Material:
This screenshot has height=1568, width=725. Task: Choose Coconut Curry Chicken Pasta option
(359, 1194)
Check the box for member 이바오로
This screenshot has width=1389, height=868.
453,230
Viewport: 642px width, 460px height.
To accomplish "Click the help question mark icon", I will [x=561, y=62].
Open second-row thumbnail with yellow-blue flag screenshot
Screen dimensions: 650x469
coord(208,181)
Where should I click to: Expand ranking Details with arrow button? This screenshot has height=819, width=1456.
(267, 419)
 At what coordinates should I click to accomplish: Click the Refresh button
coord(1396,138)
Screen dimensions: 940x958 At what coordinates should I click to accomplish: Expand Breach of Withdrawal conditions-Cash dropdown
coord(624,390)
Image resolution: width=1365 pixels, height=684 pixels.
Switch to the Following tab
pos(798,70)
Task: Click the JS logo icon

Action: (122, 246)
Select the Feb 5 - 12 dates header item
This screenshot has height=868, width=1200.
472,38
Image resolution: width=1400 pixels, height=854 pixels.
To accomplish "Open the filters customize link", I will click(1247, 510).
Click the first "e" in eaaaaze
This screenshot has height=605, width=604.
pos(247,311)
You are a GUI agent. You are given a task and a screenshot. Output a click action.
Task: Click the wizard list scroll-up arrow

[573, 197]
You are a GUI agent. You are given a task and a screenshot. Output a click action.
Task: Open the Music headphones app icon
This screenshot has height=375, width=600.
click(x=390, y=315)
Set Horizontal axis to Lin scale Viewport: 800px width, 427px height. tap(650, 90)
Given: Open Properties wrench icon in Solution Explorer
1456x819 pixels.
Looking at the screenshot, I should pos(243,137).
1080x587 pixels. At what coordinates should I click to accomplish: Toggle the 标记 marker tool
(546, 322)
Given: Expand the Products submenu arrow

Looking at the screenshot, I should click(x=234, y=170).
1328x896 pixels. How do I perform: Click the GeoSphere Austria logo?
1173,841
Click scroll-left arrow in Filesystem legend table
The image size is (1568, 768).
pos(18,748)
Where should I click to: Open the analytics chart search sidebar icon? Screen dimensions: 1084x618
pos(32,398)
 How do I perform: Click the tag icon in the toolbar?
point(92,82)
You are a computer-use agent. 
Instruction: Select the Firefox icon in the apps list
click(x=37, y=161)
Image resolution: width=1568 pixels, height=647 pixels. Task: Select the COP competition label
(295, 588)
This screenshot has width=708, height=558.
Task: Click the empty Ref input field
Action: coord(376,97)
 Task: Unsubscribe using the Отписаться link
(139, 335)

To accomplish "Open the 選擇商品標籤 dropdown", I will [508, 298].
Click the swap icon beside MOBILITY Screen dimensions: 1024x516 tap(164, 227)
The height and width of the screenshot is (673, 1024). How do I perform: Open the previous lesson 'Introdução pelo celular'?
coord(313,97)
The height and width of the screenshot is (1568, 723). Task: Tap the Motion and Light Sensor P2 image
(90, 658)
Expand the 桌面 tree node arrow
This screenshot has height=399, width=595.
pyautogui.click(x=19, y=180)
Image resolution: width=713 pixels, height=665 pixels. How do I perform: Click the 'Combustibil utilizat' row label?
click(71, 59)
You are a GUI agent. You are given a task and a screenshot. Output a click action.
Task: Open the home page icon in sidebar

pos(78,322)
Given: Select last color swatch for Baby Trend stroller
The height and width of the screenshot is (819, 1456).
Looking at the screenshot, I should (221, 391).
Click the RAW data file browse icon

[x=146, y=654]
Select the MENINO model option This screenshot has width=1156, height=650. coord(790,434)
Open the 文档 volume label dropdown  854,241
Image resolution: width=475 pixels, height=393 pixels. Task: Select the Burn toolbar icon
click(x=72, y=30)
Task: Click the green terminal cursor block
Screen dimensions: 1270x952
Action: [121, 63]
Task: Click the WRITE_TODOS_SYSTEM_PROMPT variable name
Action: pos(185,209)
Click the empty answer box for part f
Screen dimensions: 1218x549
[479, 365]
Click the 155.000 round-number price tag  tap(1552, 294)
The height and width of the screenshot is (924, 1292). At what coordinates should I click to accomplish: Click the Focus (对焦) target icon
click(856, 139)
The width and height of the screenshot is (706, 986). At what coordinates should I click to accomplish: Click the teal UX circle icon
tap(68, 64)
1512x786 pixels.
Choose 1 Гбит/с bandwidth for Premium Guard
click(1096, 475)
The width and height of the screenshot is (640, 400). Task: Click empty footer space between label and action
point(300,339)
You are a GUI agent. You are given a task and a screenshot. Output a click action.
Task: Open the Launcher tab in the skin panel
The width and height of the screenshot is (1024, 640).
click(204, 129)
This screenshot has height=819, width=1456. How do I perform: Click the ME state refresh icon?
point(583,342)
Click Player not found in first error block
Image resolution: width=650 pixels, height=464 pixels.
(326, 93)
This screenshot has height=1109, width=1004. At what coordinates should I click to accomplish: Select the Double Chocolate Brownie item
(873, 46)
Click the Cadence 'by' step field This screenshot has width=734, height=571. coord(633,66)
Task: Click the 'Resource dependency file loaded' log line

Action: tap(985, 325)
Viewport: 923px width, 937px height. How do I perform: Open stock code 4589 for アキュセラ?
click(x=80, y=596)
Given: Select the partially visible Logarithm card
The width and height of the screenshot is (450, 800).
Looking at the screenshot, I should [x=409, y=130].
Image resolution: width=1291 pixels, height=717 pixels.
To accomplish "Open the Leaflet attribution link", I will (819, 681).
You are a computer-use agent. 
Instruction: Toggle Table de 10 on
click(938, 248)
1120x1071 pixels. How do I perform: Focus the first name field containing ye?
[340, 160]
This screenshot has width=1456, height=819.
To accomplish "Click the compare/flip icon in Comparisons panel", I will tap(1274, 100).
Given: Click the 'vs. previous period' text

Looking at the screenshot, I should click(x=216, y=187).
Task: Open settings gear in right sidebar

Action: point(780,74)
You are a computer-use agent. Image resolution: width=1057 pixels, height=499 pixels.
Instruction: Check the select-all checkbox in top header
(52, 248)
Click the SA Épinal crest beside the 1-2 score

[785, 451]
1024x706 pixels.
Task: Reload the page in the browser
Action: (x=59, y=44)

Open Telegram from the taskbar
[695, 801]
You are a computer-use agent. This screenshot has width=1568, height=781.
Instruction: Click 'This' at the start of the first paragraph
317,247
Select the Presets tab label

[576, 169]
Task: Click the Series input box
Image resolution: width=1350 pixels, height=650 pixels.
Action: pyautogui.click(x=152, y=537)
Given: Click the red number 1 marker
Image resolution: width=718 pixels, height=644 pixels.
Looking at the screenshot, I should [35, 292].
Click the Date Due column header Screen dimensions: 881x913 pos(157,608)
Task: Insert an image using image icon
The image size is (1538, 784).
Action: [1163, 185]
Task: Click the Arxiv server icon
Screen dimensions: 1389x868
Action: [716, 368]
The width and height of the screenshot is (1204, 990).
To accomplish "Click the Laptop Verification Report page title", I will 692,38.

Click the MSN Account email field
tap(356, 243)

Goal of the exercise: Reproduce every one of the records above word for word, from first line to last.

Exercise solution:
This screenshot has height=1568, width=725. Task: Choose Coconut Curry Chicken Pasta option
(359, 1194)
Check the box for member 이바오로
This screenshot has width=1389, height=868.
453,230
Viewport: 642px width, 460px height.
To accomplish "Click the help question mark icon", I will [x=561, y=62].
Open second-row thumbnail with yellow-blue flag screenshot
Screen dimensions: 650x469
coord(208,181)
Where should I click to: Expand ranking Details with arrow button? This screenshot has height=819, width=1456.
(267, 419)
 At what coordinates should I click to accomplish: Click the Refresh button
coord(1396,138)
Screen dimensions: 940x958 At what coordinates should I click to accomplish: Expand Breach of Withdrawal conditions-Cash dropdown
coord(624,390)
Image resolution: width=1365 pixels, height=684 pixels.
Switch to the Following tab
pos(798,70)
Task: Click the JS logo icon

Action: (122, 246)
Select the Feb 5 - 12 dates header item
This screenshot has height=868, width=1200.
472,38
Image resolution: width=1400 pixels, height=854 pixels.
To accomplish "Open the filters customize link", I will click(1247, 510).
Click the first "e" in eaaaaze
This screenshot has height=605, width=604.
pos(247,311)
You are a GUI agent. You are given a task and a screenshot. Output a click action.
Task: Click the wizard list scroll-up arrow

[573, 197]
You are a GUI agent. You are given a task and a screenshot. Output a click action.
Task: Open the Music headphones app icon
This screenshot has height=375, width=600.
click(x=390, y=315)
Set Horizontal axis to Lin scale Viewport: 800px width, 427px height. tap(650, 90)
Given: Open Properties wrench icon in Solution Explorer
1456x819 pixels.
Looking at the screenshot, I should pos(243,137).
1080x587 pixels. At what coordinates should I click to accomplish: Toggle the 标记 marker tool
(546, 322)
Given: Expand the Products submenu arrow

Looking at the screenshot, I should click(x=234, y=170).
1328x896 pixels. How do I perform: Click the GeoSphere Austria logo?
1173,841
Click scroll-left arrow in Filesystem legend table
The image size is (1568, 768).
pos(18,748)
Where should I click to: Open the analytics chart search sidebar icon? Screen dimensions: 1084x618
pos(32,398)
 How do I perform: Click the tag icon in the toolbar?
point(92,82)
You are a computer-use agent. 
Instruction: Select the Firefox icon in the apps list
click(x=37, y=161)
Image resolution: width=1568 pixels, height=647 pixels. Task: Select the COP competition label
(295, 588)
This screenshot has width=708, height=558.
Task: Click the empty Ref input field
Action: coord(376,97)
 Task: Unsubscribe using the Отписаться link
(139, 335)

To accomplish "Open the 選擇商品標籤 dropdown", I will [508, 298].
Click the swap icon beside MOBILITY Screen dimensions: 1024x516 tap(164, 227)
The height and width of the screenshot is (673, 1024). How do I perform: Open the previous lesson 'Introdução pelo celular'?
coord(313,97)
The height and width of the screenshot is (1568, 723). Task: Tap the Motion and Light Sensor P2 image
(90, 658)
Expand the 桌面 tree node arrow
This screenshot has height=399, width=595.
pyautogui.click(x=19, y=180)
Image resolution: width=713 pixels, height=665 pixels. How do I perform: Click the 'Combustibil utilizat' row label?
click(71, 59)
You are a GUI agent. You are given a task and a screenshot. Output a click action.
Task: Open the home page icon in sidebar

pos(78,322)
Given: Select last color swatch for Baby Trend stroller
The height and width of the screenshot is (819, 1456).
Looking at the screenshot, I should (221, 391).
Click the RAW data file browse icon

[x=146, y=654]
Select the MENINO model option This screenshot has width=1156, height=650. coord(790,434)
Open the 文档 volume label dropdown  854,241
Image resolution: width=475 pixels, height=393 pixels. Task: Select the Burn toolbar icon
click(x=72, y=30)
Task: Click the green terminal cursor block
Screen dimensions: 1270x952
Action: [121, 63]
Task: Click the WRITE_TODOS_SYSTEM_PROMPT variable name
Action: pos(185,209)
Click the empty answer box for part f
Screen dimensions: 1218x549
[479, 365]
Click the 155.000 round-number price tag  tap(1552, 294)
The height and width of the screenshot is (924, 1292). At what coordinates should I click to accomplish: Click the Focus (对焦) target icon
click(856, 139)
The width and height of the screenshot is (706, 986). At what coordinates should I click to accomplish: Click the teal UX circle icon
tap(68, 64)
1512x786 pixels.
Choose 1 Гбит/с bandwidth for Premium Guard
click(1096, 475)
The width and height of the screenshot is (640, 400). Task: Click empty footer space between label and action
point(300,339)
You are a GUI agent. You are given a task and a screenshot. Output a click action.
Task: Open the Launcher tab in the skin panel
The width and height of the screenshot is (1024, 640).
click(204, 129)
This screenshot has height=819, width=1456. How do I perform: Click the ME state refresh icon?
point(583,342)
Click Player not found in first error block
Image resolution: width=650 pixels, height=464 pixels.
(326, 93)
This screenshot has height=1109, width=1004. At what coordinates should I click to accomplish: Select the Double Chocolate Brownie item
(873, 46)
Click the Cadence 'by' step field This screenshot has width=734, height=571. coord(633,66)
Task: Click the 'Resource dependency file loaded' log line

Action: tap(985, 325)
Viewport: 923px width, 937px height. How do I perform: Open stock code 4589 for アキュセラ?
click(x=80, y=596)
Given: Select the partially visible Logarithm card
The width and height of the screenshot is (450, 800).
Looking at the screenshot, I should [x=409, y=130].
Image resolution: width=1291 pixels, height=717 pixels.
To accomplish "Open the Leaflet attribution link", I will (819, 681).
You are a computer-use agent. 
Instruction: Toggle Table de 10 on
click(938, 248)
1120x1071 pixels. How do I perform: Focus the first name field containing ye?
[340, 160]
This screenshot has width=1456, height=819.
To accomplish "Click the compare/flip icon in Comparisons panel", I will tap(1274, 100).
Given: Click the 'vs. previous period' text

Looking at the screenshot, I should click(x=216, y=187).
Task: Open settings gear in right sidebar

Action: point(780,74)
You are a computer-use agent. Image resolution: width=1057 pixels, height=499 pixels.
Instruction: Check the select-all checkbox in top header
(52, 248)
Click the SA Épinal crest beside the 1-2 score

[785, 451]
1024x706 pixels.
Task: Reload the page in the browser
Action: (x=59, y=44)

Open Telegram from the taskbar
[695, 801]
You are a computer-use agent. This screenshot has width=1568, height=781.
Instruction: Click 'This' at the start of the first paragraph
317,247
Select the Presets tab label

[576, 169]
Task: Click the Series input box
Image resolution: width=1350 pixels, height=650 pixels.
Action: pyautogui.click(x=152, y=537)
Given: Click the red number 1 marker
Image resolution: width=718 pixels, height=644 pixels.
Looking at the screenshot, I should [35, 292].
Click the Date Due column header Screen dimensions: 881x913 pos(157,608)
Task: Insert an image using image icon
The image size is (1538, 784).
Action: [1163, 185]
Task: Click the Arxiv server icon
Screen dimensions: 1389x868
Action: [716, 368]
The width and height of the screenshot is (1204, 990).
To accomplish "Click the Laptop Verification Report page title", I will 692,38.

Click the MSN Account email field
tap(356, 243)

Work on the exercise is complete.